I would take whatever the runtime library is for the model I want to use, and build a Blueprint library around it.
If my model is Caffe (like LeNet,) I’d use the Caffe code. If my model is TensorFlow (like MobileNet,) I’d use the TensorFlow code. If my model is Darknet (like YOLO,) I’d use the Darknet code.
Often, the simplest way to do this is to define a very narrow interface – “load model from file X,” and “run inference based on inputs Y and Z” – and implement that interface in an intermediate C/C++ shim file. Compile the library separately, and then link it in as a header + binary lib in your blueprint function library, to avoid too much header confusion and unnecessary include dependencies.
I am in no way experienced with machine learning but I know some people who are, and the general trend today seems to be everyone hating TensorFlow and loving PyTorch. A quick google search suggest PyTorch has C++ API, so I guess it’d be a way to go.
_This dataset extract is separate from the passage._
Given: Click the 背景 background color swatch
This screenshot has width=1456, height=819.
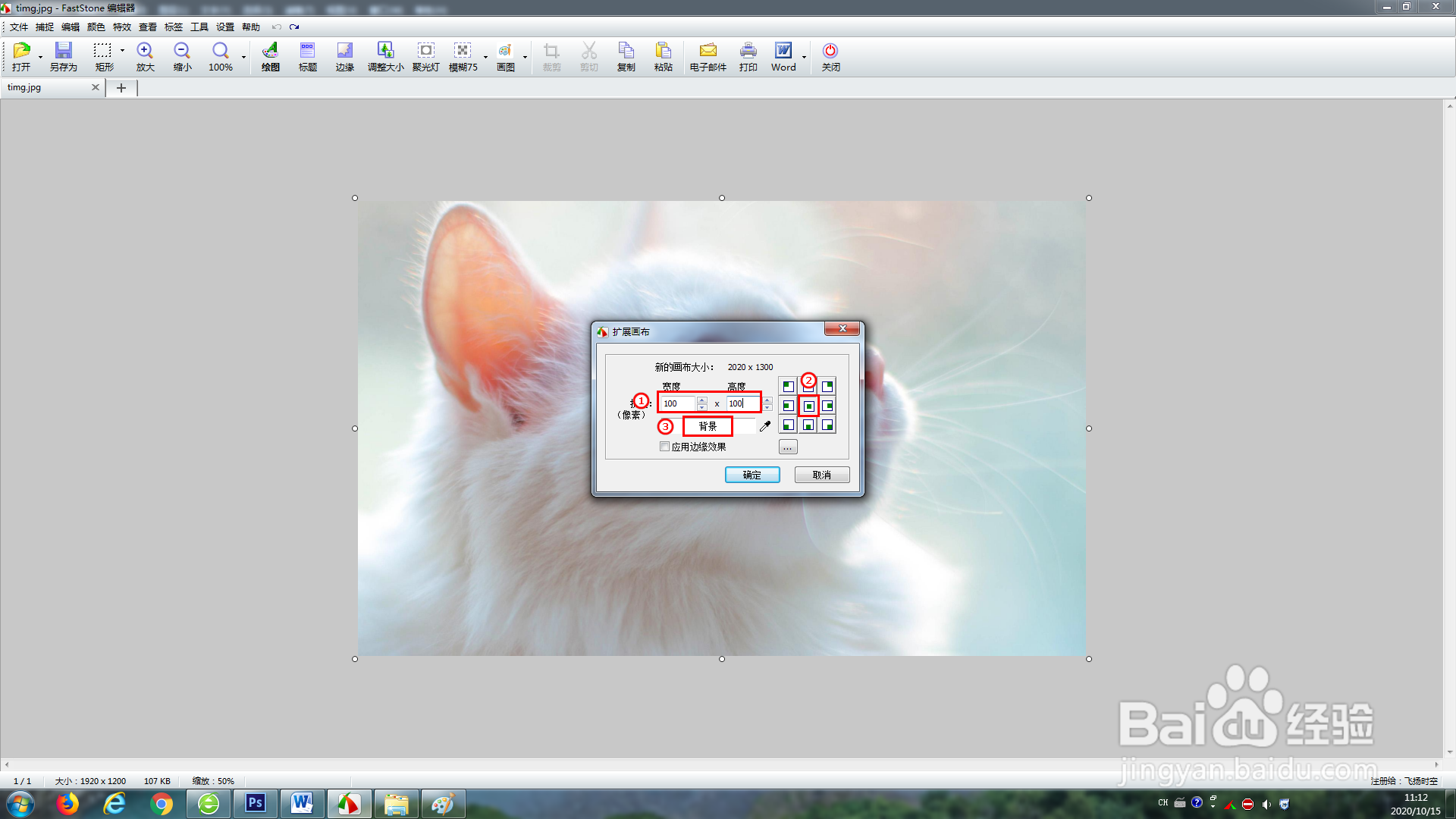Looking at the screenshot, I should 707,426.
Pretty much everyone I know, and even those I don’t know pretty much say the same thing: “I can’t believe I’ve wasted so much time with TensorFlow and I can’t believe how much better PyTorch is.”
If the model you want to run is available as a TensorFlow model, but not as a PyTorch model, it doesn’t matter if PyTorch is easier to work with
What model are you planning to use? Or are you planning to construct and train your own model from scratch?